## THE DATA

————————

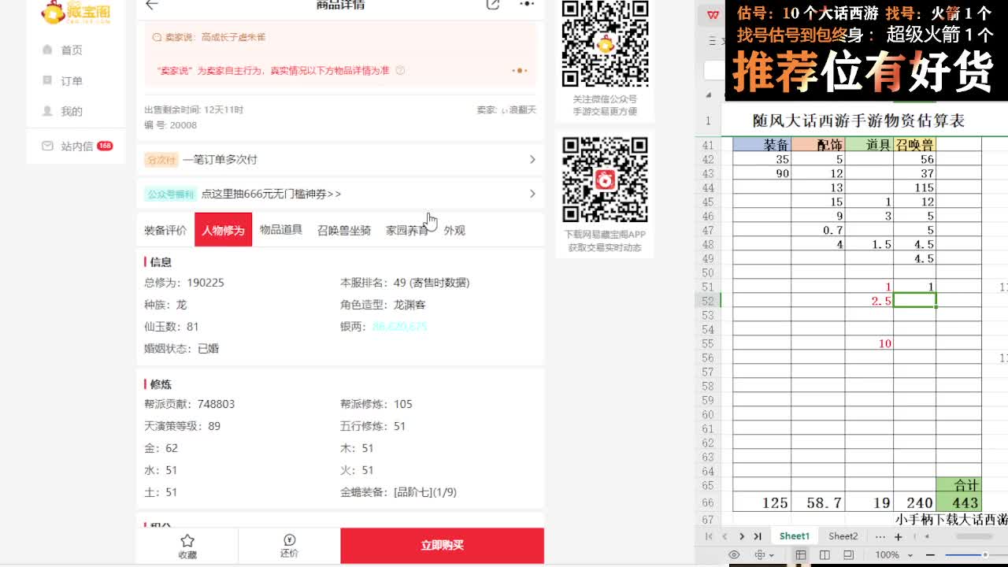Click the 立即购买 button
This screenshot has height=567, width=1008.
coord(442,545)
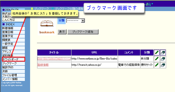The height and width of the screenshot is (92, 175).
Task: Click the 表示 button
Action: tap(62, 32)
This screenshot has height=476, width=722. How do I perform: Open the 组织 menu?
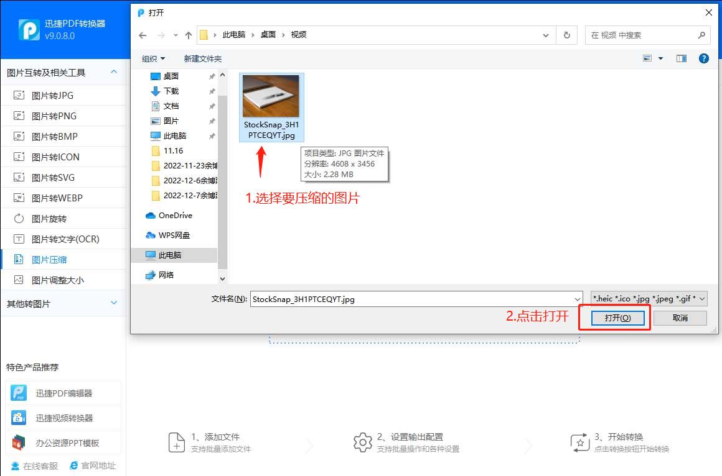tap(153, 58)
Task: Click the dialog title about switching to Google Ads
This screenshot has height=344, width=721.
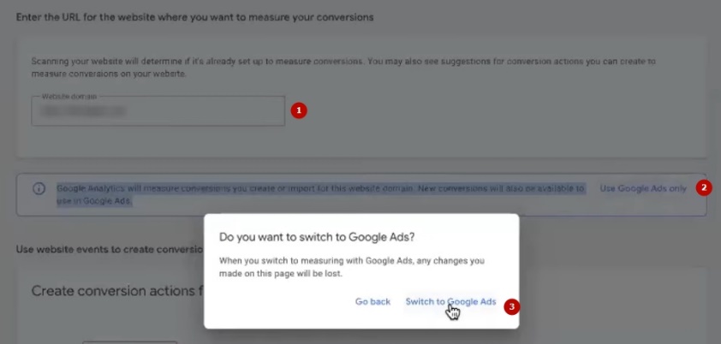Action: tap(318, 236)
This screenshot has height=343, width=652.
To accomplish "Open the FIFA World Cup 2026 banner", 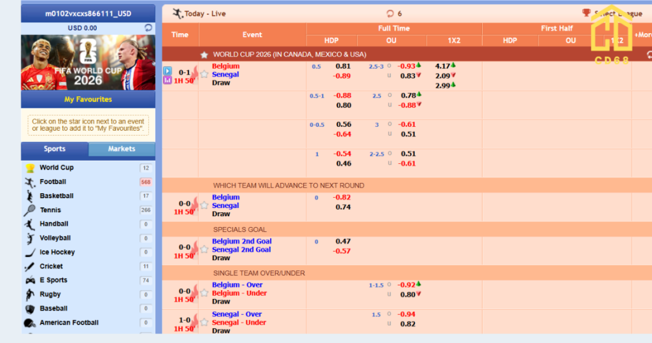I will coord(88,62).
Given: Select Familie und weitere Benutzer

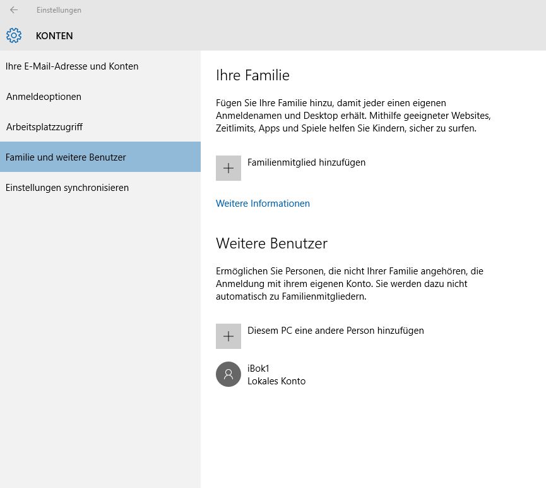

————————

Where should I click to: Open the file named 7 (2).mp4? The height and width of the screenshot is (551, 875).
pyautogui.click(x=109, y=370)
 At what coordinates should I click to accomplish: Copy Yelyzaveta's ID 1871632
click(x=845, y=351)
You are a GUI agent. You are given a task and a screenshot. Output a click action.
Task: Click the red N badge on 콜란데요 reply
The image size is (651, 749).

————————

## TASK STATEMENT
Look above for the line holding "Task: Click the red N badge on 콜란데요 reply" and the line holding "The image size is (651, 749).". Retype both, and every line between them, word for word and nothing else.

## ANSWER TO THIS PROBLEM
Task: Click the red N badge on 콜란데요 reply
The image size is (651, 749).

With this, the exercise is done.